Problem details: In the data that follows, find the line with "Given: Click info icon beside Gene Data"; transcribe it, every later line up to the one with "Given: Sort sections with the AZ button", and that line as well, exactly and with no others.
-- Data extract follows --
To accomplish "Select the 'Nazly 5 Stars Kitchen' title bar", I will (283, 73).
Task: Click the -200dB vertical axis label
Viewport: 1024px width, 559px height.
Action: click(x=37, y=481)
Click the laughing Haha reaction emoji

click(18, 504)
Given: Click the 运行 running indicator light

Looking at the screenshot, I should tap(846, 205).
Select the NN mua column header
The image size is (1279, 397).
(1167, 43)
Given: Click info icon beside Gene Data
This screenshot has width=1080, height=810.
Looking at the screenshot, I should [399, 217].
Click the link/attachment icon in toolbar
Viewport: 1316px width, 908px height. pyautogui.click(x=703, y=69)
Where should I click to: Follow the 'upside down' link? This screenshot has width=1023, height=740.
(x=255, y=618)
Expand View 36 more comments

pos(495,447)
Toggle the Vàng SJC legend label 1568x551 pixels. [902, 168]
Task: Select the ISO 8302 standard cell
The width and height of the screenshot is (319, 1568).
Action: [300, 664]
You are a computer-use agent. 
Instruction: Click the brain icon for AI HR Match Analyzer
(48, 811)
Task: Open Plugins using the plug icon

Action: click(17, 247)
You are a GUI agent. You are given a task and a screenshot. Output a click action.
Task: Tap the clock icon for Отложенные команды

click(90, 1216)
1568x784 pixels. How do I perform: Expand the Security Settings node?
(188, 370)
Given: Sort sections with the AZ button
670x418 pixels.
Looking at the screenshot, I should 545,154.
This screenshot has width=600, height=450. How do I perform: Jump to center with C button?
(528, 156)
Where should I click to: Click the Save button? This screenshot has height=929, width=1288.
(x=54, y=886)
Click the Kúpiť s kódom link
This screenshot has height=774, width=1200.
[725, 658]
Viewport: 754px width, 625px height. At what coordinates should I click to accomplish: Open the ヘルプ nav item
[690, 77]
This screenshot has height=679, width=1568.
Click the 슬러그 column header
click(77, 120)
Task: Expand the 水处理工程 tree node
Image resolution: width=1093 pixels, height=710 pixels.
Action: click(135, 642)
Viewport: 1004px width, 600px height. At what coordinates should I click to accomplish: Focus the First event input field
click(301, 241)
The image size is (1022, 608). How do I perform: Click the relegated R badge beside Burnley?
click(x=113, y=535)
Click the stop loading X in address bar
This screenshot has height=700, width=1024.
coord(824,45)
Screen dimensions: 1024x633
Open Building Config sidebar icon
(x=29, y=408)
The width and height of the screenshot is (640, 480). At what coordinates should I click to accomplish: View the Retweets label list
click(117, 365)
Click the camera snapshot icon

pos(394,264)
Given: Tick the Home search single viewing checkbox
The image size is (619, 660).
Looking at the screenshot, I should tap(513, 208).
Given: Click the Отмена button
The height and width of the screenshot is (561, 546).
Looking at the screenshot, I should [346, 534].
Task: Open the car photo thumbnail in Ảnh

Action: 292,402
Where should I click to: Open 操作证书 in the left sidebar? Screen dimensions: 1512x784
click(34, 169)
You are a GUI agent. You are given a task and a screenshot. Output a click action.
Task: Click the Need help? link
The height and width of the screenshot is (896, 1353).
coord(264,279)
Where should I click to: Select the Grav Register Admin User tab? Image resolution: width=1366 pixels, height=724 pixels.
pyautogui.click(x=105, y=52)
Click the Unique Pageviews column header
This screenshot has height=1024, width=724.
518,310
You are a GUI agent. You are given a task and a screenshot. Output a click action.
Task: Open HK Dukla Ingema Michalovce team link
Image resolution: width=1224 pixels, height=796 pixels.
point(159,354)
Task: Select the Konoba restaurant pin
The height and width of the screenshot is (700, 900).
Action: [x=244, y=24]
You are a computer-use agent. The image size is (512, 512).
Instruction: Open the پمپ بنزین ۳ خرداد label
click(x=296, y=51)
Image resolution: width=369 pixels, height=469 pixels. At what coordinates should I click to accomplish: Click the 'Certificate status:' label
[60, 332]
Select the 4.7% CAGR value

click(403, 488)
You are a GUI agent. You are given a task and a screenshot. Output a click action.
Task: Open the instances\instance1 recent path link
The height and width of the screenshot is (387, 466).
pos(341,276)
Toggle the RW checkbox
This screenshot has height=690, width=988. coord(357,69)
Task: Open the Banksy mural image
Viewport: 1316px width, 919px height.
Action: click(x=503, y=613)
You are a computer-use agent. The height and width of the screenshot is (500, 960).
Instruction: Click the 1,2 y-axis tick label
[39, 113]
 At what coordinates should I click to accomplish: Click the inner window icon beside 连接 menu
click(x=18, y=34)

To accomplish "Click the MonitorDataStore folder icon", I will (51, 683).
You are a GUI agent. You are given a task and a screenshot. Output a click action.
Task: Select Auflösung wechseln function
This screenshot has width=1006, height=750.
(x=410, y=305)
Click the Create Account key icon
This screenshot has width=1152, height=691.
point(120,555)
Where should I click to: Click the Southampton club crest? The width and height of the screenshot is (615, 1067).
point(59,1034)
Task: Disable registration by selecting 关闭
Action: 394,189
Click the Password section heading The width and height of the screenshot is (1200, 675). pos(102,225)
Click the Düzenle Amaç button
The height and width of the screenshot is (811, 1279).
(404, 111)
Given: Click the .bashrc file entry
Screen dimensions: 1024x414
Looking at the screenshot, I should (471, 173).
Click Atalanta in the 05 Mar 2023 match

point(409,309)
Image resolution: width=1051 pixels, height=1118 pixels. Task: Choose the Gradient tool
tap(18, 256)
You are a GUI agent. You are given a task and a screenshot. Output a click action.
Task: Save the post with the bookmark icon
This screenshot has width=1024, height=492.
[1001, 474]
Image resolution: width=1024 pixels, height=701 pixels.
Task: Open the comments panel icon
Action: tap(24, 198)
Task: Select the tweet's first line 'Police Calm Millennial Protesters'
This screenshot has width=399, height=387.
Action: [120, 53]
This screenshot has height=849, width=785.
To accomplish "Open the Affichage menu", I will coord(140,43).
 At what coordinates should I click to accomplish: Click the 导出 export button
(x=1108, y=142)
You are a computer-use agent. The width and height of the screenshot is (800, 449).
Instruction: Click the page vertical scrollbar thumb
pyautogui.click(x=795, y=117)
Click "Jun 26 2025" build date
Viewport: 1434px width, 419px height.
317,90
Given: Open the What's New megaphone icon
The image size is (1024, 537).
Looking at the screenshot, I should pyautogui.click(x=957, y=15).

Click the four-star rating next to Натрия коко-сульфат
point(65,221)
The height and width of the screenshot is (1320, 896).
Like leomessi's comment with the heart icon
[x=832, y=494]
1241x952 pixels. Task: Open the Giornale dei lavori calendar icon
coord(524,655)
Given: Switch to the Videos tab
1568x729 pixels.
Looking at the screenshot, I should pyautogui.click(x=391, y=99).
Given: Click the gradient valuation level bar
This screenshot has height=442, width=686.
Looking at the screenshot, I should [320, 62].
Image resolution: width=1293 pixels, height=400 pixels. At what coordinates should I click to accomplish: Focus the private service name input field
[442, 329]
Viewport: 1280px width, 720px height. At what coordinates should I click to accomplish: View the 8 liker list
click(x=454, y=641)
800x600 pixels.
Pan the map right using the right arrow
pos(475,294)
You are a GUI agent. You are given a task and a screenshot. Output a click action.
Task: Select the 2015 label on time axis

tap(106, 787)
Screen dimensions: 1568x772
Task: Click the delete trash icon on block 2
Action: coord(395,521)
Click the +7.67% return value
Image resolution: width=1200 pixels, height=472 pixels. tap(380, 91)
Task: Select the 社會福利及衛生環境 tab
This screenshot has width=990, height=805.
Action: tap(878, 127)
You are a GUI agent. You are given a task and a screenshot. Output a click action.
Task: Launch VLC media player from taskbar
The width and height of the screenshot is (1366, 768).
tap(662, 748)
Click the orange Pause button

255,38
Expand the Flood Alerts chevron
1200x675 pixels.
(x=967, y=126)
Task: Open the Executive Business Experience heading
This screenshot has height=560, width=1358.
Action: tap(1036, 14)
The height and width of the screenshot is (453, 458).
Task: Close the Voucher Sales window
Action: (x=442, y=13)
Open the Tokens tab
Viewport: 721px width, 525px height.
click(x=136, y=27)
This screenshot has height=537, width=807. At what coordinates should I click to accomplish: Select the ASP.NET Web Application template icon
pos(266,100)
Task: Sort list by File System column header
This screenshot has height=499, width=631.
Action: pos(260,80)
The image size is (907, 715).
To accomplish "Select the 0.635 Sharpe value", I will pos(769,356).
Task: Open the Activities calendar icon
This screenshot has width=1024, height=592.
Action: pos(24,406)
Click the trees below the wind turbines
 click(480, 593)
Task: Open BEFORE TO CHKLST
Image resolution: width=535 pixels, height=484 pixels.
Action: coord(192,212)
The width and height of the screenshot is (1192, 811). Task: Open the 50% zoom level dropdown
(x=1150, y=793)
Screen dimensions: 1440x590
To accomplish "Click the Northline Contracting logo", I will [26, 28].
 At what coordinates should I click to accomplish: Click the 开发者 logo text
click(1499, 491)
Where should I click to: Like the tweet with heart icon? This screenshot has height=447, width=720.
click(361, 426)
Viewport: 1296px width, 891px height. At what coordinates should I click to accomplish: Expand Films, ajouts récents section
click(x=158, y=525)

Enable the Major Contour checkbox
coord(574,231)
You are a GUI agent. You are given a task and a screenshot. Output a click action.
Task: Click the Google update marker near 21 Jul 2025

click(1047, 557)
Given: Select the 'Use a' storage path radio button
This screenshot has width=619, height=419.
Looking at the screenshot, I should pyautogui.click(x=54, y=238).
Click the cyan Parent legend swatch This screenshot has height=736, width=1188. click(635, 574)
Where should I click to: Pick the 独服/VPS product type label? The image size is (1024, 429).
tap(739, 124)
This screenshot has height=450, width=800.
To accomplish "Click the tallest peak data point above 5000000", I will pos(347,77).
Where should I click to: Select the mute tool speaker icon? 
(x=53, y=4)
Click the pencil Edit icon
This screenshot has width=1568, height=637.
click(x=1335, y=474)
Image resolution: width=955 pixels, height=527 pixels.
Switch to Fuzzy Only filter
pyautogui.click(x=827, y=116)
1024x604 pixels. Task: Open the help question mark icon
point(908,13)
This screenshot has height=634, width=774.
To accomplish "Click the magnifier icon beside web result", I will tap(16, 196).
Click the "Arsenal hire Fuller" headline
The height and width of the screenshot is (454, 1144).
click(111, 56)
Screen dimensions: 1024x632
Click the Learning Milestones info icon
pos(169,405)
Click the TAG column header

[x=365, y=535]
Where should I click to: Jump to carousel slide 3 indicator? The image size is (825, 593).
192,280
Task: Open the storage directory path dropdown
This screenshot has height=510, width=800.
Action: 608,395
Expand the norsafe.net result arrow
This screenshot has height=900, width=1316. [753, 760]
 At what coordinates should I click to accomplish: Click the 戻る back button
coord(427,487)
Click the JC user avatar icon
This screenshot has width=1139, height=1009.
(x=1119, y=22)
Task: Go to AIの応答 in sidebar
-- Data extract concluded --
Exercise output:
Given: Click info icon beside Gene Data
This screenshot has width=1080, height=810.
Looking at the screenshot, I should [399, 217].
Click the link/attachment icon in toolbar
Viewport: 1316px width, 908px height. pyautogui.click(x=703, y=69)
Where should I click to: Follow the 'upside down' link? This screenshot has width=1023, height=740.
(x=255, y=618)
Expand View 36 more comments

pos(495,447)
Toggle the Vàng SJC legend label 1568x551 pixels. [902, 168]
Task: Select the ISO 8302 standard cell
The width and height of the screenshot is (319, 1568).
Action: [300, 664]
You are a computer-use agent. 
Instruction: Click the brain icon for AI HR Match Analyzer
(48, 811)
Task: Open Plugins using the plug icon

Action: click(17, 247)
You are a GUI agent. You are given a task and a screenshot. Output a click action.
Task: Tap the clock icon for Отложенные команды

click(90, 1216)
1568x784 pixels. How do I perform: Expand the Security Settings node?
(188, 370)
Given: Sort sections with the AZ button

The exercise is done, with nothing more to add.